The problem of $T$-colluding private information retrieval (PIR) enables the user to retrieve one out of $M$ files from a distributed storage system with $N$ servers without revealing anything about the index of the desired file to any group of up to $T$ colluding servers. In the considered storage system, the $M$ files are stored across the $N$ distributed servers in an $X$-secure $K$-coded manner such that any group of up to $X$ colluding servers learns nothing about the files; the storage overhead at each server is reduced by a factor of $\frac{1}{K}$ compared to the total size of the files; and the files can be reconstructed from any $K+X$ servers.
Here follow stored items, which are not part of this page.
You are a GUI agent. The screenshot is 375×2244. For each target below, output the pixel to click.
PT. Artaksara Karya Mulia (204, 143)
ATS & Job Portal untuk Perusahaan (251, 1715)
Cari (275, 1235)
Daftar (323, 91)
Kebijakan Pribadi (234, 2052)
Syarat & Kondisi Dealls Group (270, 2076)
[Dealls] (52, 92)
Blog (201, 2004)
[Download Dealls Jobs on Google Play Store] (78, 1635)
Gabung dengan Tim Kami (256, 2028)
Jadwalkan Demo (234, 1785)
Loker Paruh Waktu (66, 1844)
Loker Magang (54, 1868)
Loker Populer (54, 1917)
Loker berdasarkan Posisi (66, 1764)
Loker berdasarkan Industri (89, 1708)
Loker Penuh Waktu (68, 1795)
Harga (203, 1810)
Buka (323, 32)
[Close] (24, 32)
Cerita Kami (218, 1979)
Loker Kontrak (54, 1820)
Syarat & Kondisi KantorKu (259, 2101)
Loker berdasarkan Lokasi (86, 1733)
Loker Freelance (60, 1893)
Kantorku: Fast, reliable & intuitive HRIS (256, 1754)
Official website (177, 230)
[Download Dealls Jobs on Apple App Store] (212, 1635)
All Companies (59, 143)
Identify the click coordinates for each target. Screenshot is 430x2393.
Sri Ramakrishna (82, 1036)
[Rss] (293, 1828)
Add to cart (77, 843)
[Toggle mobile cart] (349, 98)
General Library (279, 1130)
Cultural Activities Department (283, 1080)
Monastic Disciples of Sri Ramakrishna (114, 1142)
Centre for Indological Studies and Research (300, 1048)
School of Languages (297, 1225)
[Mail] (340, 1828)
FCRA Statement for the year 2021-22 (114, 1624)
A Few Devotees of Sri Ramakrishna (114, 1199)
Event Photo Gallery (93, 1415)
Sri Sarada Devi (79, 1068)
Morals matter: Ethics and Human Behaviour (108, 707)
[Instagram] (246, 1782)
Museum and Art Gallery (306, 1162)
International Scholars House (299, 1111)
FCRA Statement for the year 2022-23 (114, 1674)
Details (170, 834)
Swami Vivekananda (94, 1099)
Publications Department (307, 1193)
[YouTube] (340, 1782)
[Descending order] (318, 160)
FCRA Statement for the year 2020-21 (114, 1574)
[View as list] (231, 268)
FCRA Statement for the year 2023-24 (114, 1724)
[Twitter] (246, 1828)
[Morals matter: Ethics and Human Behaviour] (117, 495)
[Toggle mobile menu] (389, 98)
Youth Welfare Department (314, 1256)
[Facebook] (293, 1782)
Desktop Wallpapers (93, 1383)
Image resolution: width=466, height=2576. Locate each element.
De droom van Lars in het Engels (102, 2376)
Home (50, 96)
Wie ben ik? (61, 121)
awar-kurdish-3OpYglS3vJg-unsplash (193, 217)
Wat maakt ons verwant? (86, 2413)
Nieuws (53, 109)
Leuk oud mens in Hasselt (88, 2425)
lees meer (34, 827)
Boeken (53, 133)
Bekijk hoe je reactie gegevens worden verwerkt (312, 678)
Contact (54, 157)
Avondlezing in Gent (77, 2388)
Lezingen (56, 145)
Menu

However, in practical scenarios, when the user retrieves the desired file from the distributed system, some servers may respond to the user very slowly or not respond at all. These servers are referred to as \emph{stragglers}, and particularly their identities and numbers are unknown in advance and may change over time. This paper considers the adaptive PIR problem that can be capable of tolerating the presence of a varying number of stragglers. We propose a general coding method for designing adaptive PIR schemes by introducing the concept of a \emph{feasible PIR coding framework}. We demonstrate that any \emph{feasible PIR coding framework} over a finite field $\mathbb{F}_q$ with size $q$ can be used to construct an adaptive PIR scheme that achieves a retrieval rate of $1-\frac{K+X+T-1}{N-S}$ simultaneously for all numbers of stragglers $0\leq S\leq N-(K+X+T)$ over the same finite field. Additionally, we provide an implementation of the \emph{feasible PIR coding framework}, ensuring that the adaptive PIR scheme operates over any finite field $\mathbb{F}_q$ with size $q\geq N+\max\{K, N-(K+X+T-1)\}$.